Elle attrapa le félin par la main et l'aida à marcher. Bien que cette femme affirmant être la sœur de sa bien aimée et l'ai aidée quelque peu, il n'arrivait toujours pas à lui faire confiance, alors que celle-ci souriait d'un ton extrêmement posé. Ils marchèrent plusieurs minutes, faisant le tour du lagon, mais rien ne semblait indiquer une quelconque sortie. Plusieurs questions bousculaient l'esprit d'Ikaru. Comment est-elle arrivée ici ? Comment l'a-t-elle retrouvé ? Comment savait-elle tout ça ? Et quel était ce fameux moyen de retrouver Lénore ? Elle déposa l'animal un instant pour reprendre son souffle, tout en admirant les divers horizons à la recherche d'une issue. Il ne pouvait s'empêcher de se méfier, comme un si un danger était imminent malgré le parfum de lavande agréable que cette dernière dégageait. Elle se retourna et l'horreur vint s'installer sur le visage de Black Tears. Les yeux de la jeune femme étaient teintés de noir, pareil à lui. Des éclaboussures insidieuses derrière elle laissèrent apparaître plusieurs mains imposantes. L'une d'elle se précipita sur le chat atterré pour le saisir. L'étreinte le resserrant rouvrant ses blessures, les aggravant.
« Pourquoi ?! Pourquoi tu fais-ça ?! Je croyais qu'on devait retrouver Lénore ! criait-il. Et comment peux-tu faire ça ?! Comment peux-tu être une infectée ?! C'est moi... Le seul maudit ! - Le seul moyen de le faire est de me débarrasser de toi... J'ai toujours voulu le faire... une rancœur encrée parlant d'elle-même, accompagnée des mains avides de la jalousie et de l'odeur de la mort. Tu as toujours été son centre d'attention et ce n'est pas quand quelqu'un est mort que l'on peut de nouveau s'intéresser à lui comme si de rien n'était ! C'est MA sœur ! Et elle n'appartient qu'à moi ! De plus, la bénédiction qui t'a offert un tel pouvoir ne t'était pas destiné. JE suis l'origine, JE suis le premier hôte d'une telle folie, du mal qui va se répandre sur les mondes ! Tu n'es qu'un dommage collatéral. - Ce n'est pas ma faute ! Tu as toujours été comme ça ! l'entrave l'étranglait de plus en plus.
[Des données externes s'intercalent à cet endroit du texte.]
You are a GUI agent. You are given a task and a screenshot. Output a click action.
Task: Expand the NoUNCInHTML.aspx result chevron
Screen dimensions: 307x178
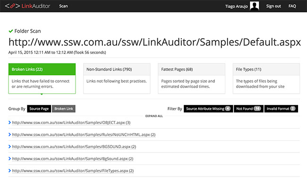click(x=9, y=134)
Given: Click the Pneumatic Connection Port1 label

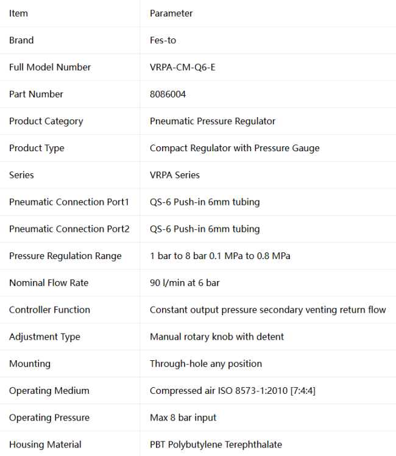Looking at the screenshot, I should pyautogui.click(x=69, y=202).
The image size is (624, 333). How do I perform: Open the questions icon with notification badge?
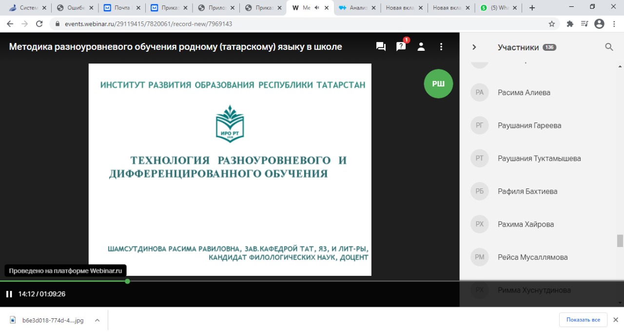click(x=401, y=47)
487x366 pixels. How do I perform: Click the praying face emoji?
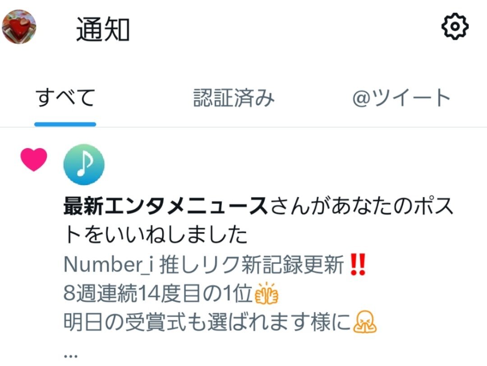point(365,322)
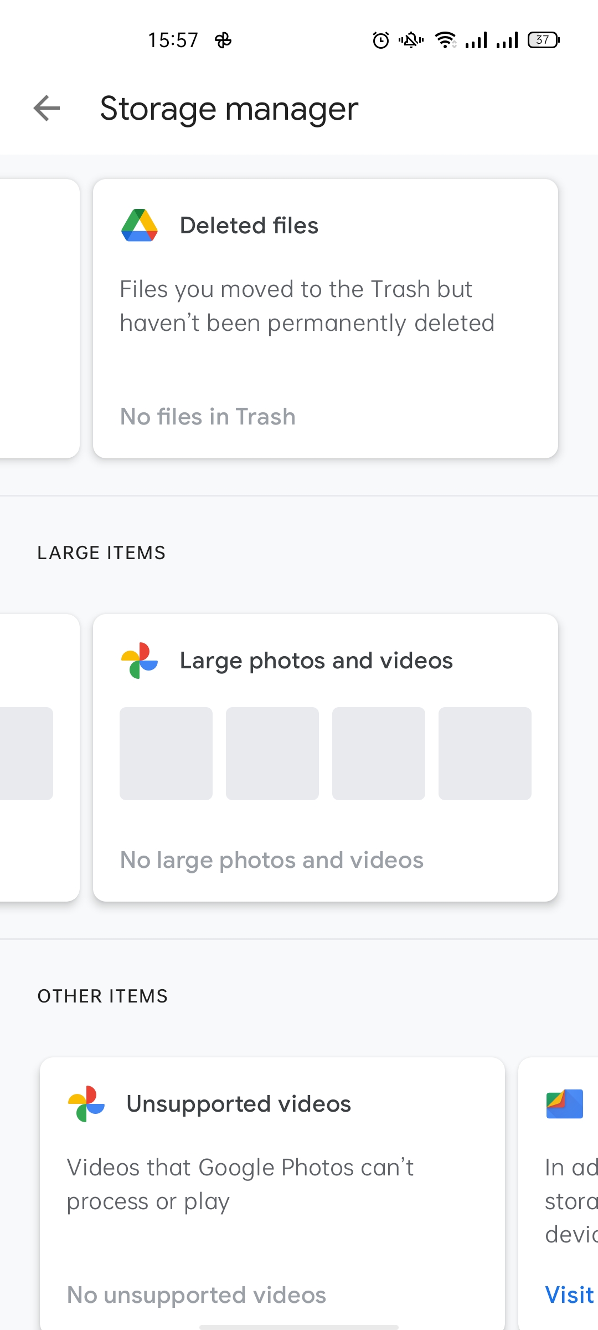The width and height of the screenshot is (598, 1330).
Task: Tap the Google Photos icon on Unsupported videos
Action: coord(86,1104)
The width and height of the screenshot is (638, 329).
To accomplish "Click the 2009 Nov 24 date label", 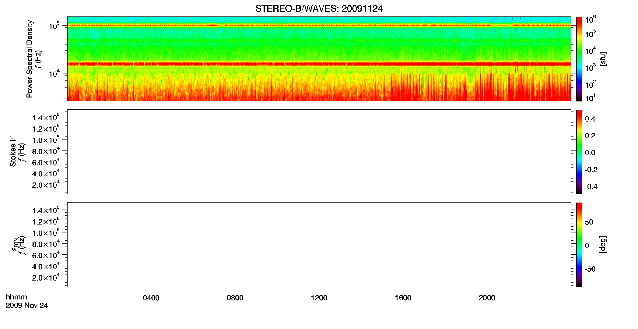I will pos(27,306).
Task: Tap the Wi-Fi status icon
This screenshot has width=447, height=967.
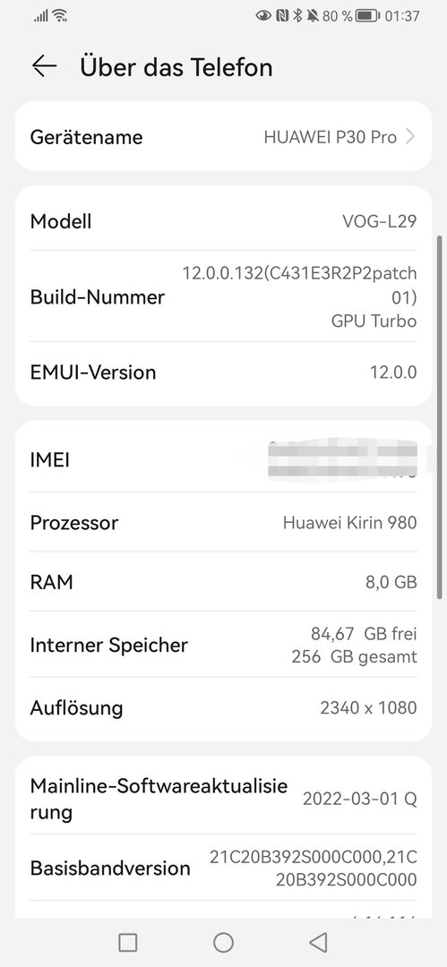Action: [x=60, y=15]
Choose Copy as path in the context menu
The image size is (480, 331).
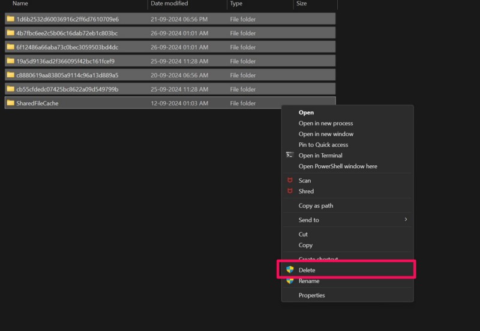click(316, 205)
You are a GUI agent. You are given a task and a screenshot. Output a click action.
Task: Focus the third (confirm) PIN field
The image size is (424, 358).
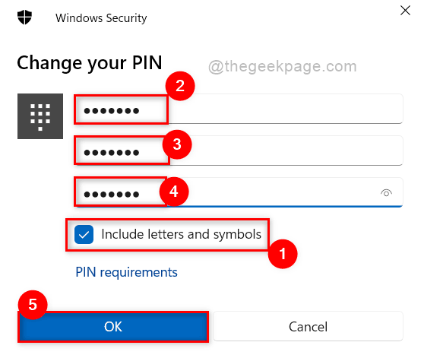coord(239,192)
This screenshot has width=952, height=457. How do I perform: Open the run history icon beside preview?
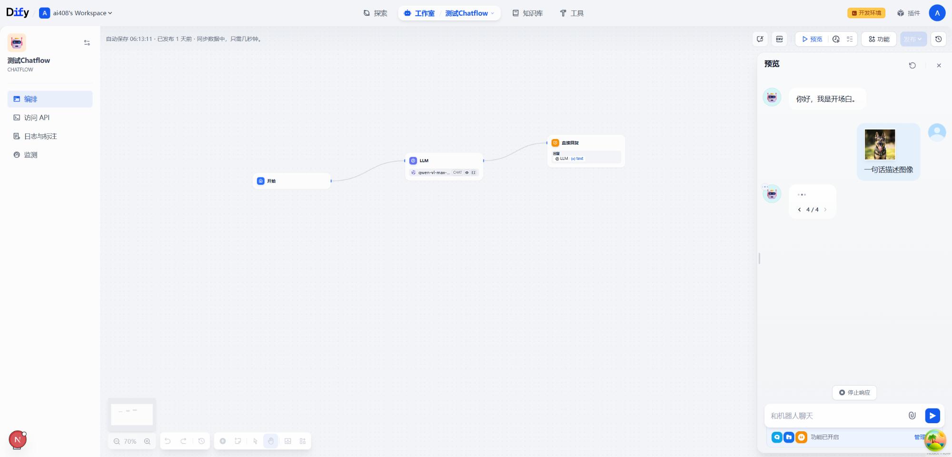point(836,39)
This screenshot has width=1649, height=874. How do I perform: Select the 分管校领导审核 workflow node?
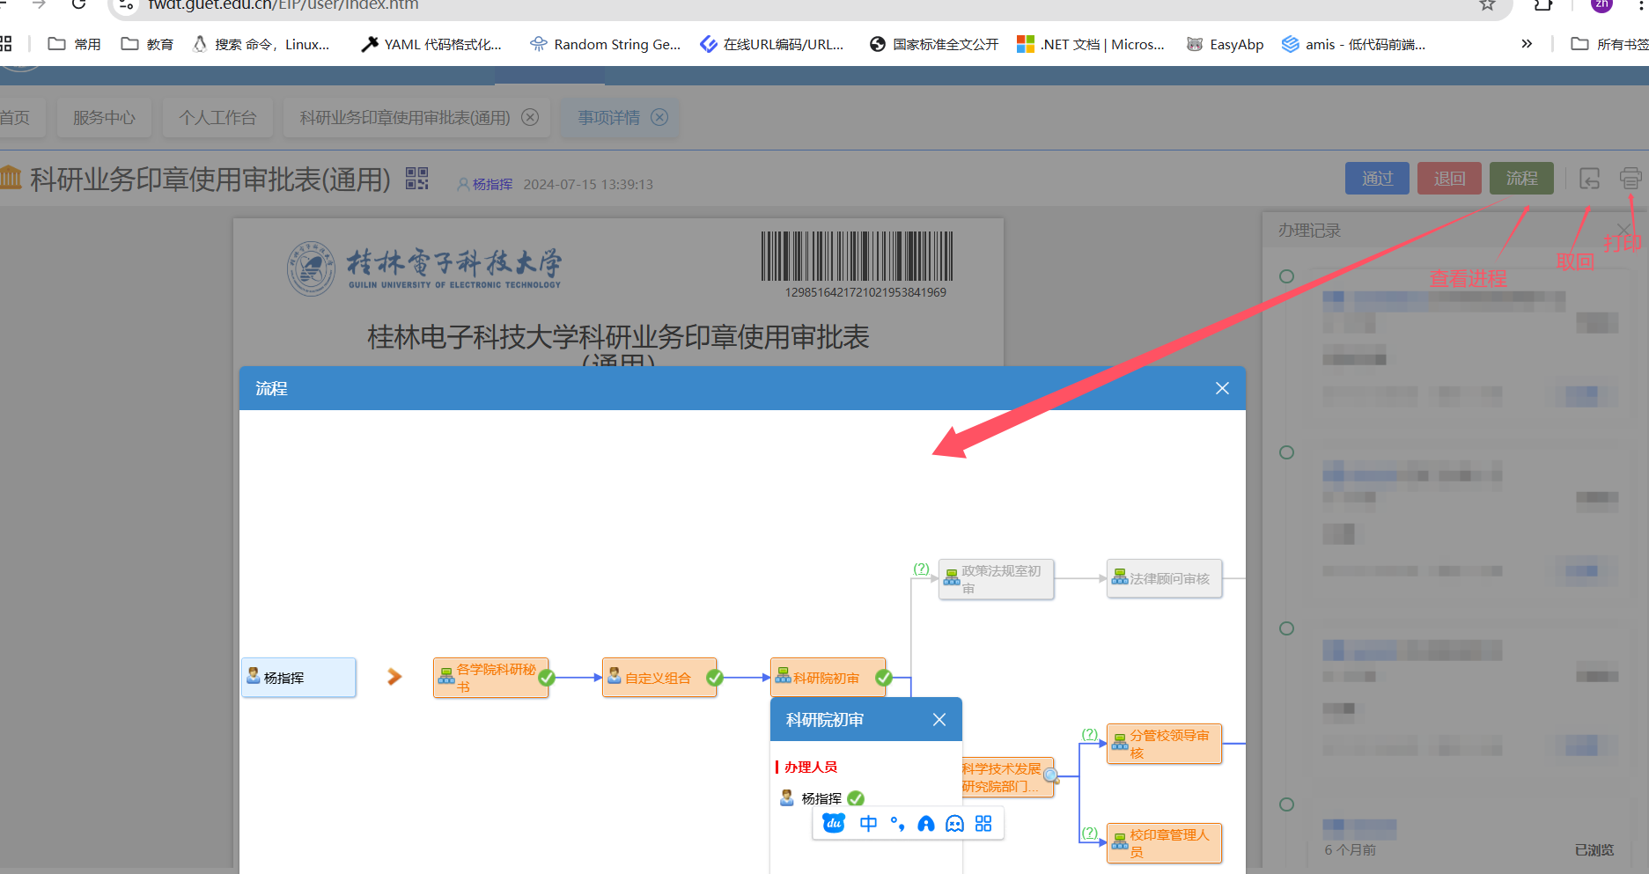1165,744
Lénore ne voulait pas de toi car tu étais cruelle ! À cause de toi j'ai souffert ! Nous avons tous éprouvés ta démence ! Tu es le mal incarné ! - Ce n'est pas vrai ! Tu n'as pas besoin de le savoir, insolent, tu ne comprends rien... Je vais te faire payer tes paroles avant de t'offrir une fin affreuse ! »
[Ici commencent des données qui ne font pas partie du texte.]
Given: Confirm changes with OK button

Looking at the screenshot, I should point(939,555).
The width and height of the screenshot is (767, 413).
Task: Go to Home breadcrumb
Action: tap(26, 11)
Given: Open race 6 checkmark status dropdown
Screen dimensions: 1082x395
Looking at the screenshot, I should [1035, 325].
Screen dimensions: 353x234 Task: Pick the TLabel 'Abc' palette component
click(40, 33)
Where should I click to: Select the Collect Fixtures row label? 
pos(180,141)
De grands bruits de verre brisé résonnaient sur les lieux, au même titre que les cris de tiraillements du félin. C'était la fin, il le sentait, son corps n'en pouvait plus, il allait se briser en milles morceaux. Affichant une mine désespéré, il songeait à tout ce qu'il avait fait. Rien de bien, rien qui aurait plût à Lénore, même si ça avait pour la sauver. Et alors qu'une fine lumière commençait à s'échapper des toutes les fissures, pareil à une aurore boréale, aveuglante et magnifique, digne d'une fin, il fixa sa détractrice, d'un regard satisfait et défiant avant de lui dire :
« J'ai toujours aimé Lénore... On dirait que ce n'est pas ton cas... - ASSEZ ! »
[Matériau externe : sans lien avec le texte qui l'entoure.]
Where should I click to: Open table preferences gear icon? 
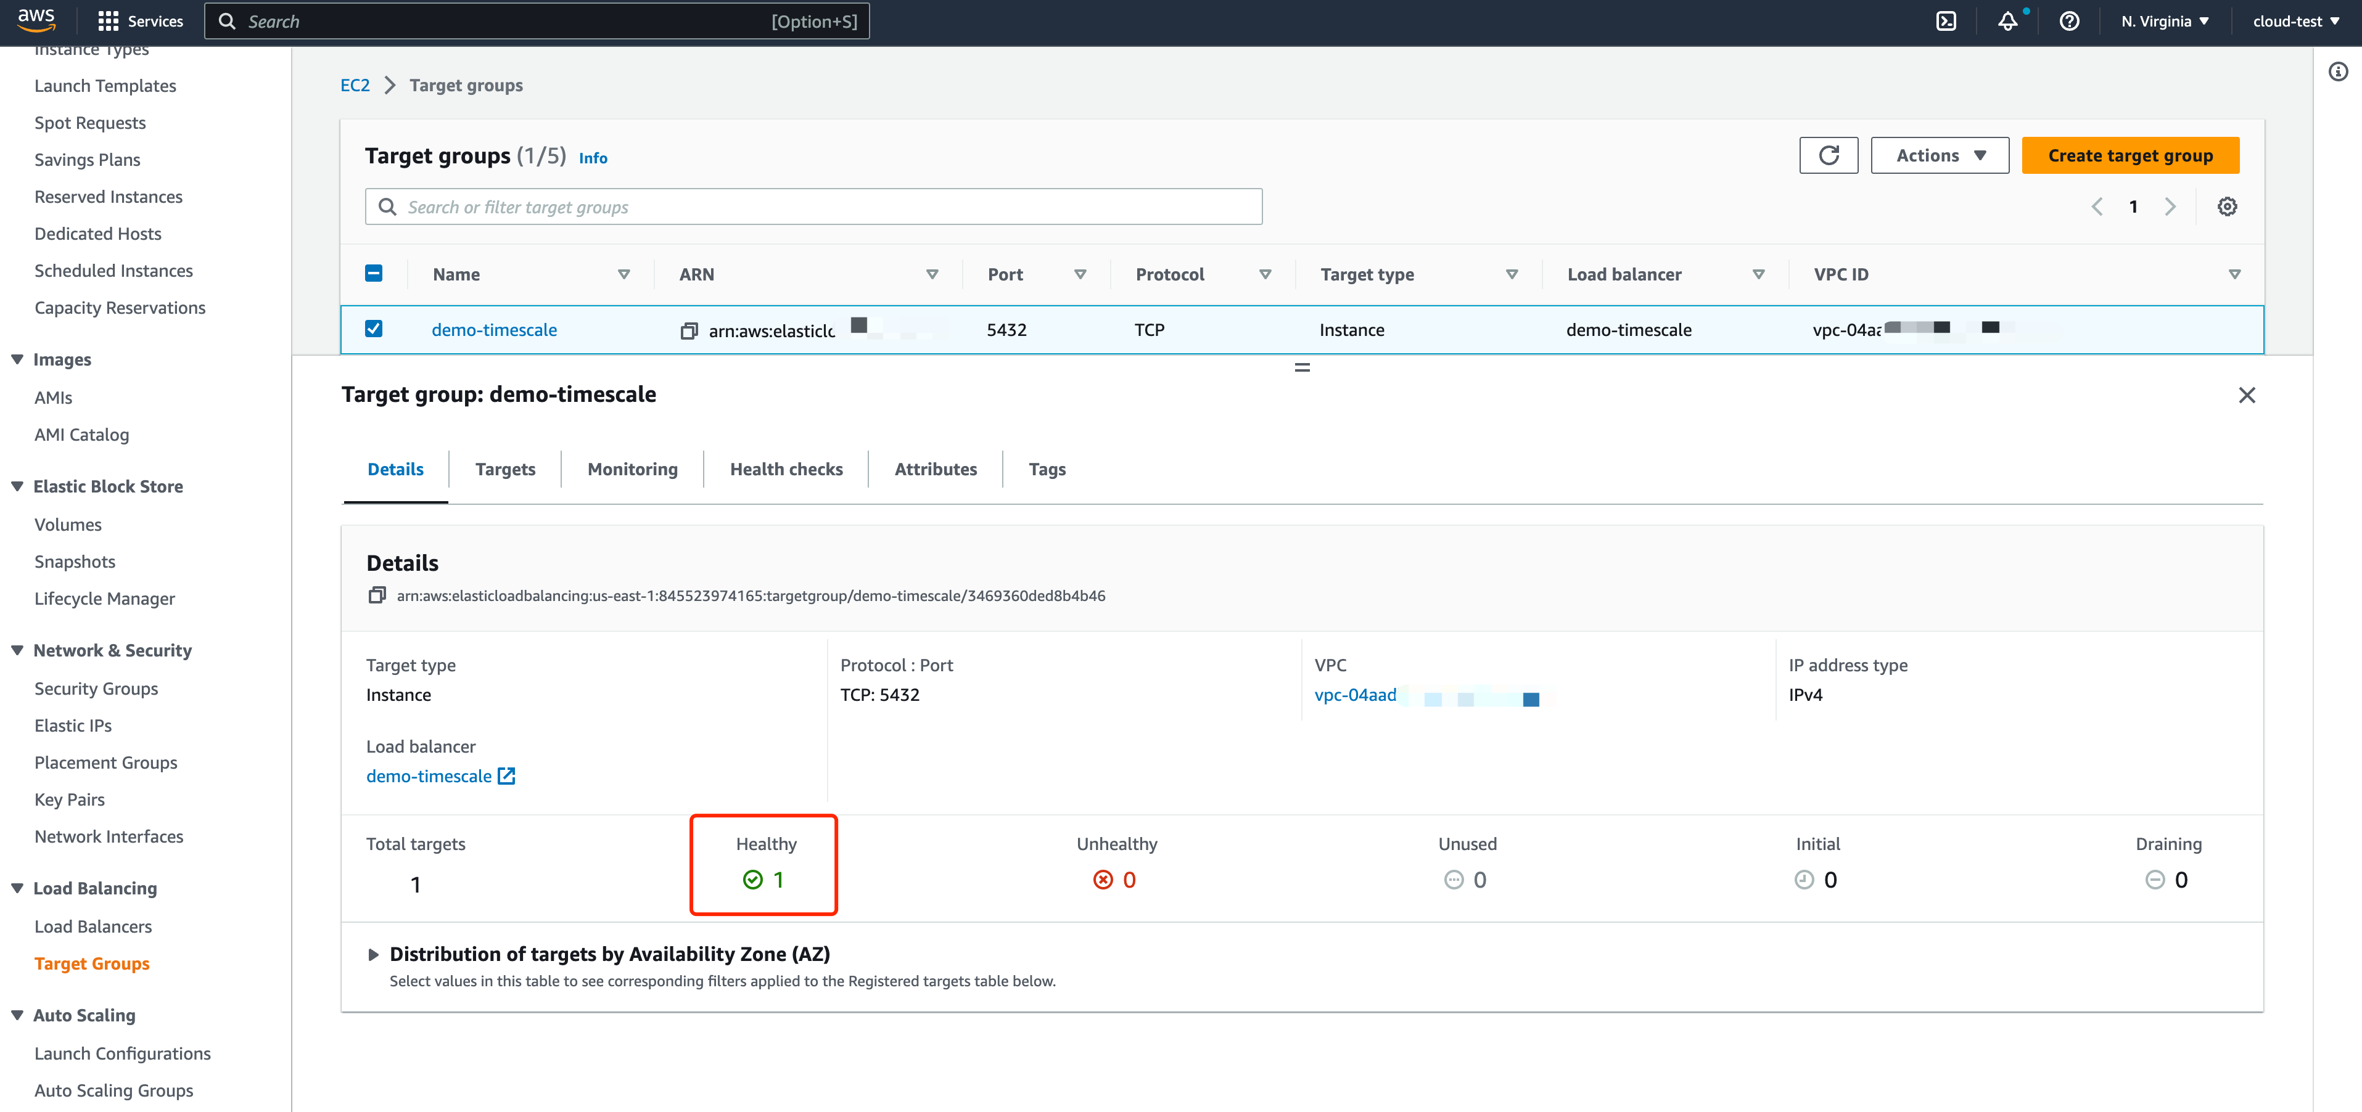(x=2227, y=206)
Elle fît un large mouvement de bras et la main écrasa ce qui avait été un animal de compagnie auparavant. Un dernier brisement éclata, Black Tears n'était plus. La lumière qu'il dégageait ne cessait pas. Son regard vide, son être brisé de part en part. Les mains sombres disparurent et la demoiselle laissa retomber le cadavre de l'animal sans aucune considération. Ses yeux redevinrent normaux et des pas sur le sable gris rejoignaient la dépouille. Elle se mit à genoux, tendant les bras vers les cieux, arrachant une vie pour en accueillir une nouvelle de façon grandiloquente.
« Viens ma sœur ! Viens ! Rejoins ce corps qui est le tient et vivons ensemble pour toujours ! »
La lueur du macchabée s'estompait pour ne devenir que plus intense au niveau du torse de ce qui n'était plus qu'une coquille vide malade, laissant échapper un cœur, pur et chatoyant. Celui-ci se dirigea lentement vers celle qui réclamait cette entité, celle qui voulait plus que tout retrouver cet être chère. Pénétrant doucement dans sa poitrine, les bras de la nymphe maléfique accompagnaient ce mouvement, ce rituel, ce miracle. C'était une sensation chaude et agréable, très réconfortante, comparable à quelqu'un qui nous enlacerait de tout son amour.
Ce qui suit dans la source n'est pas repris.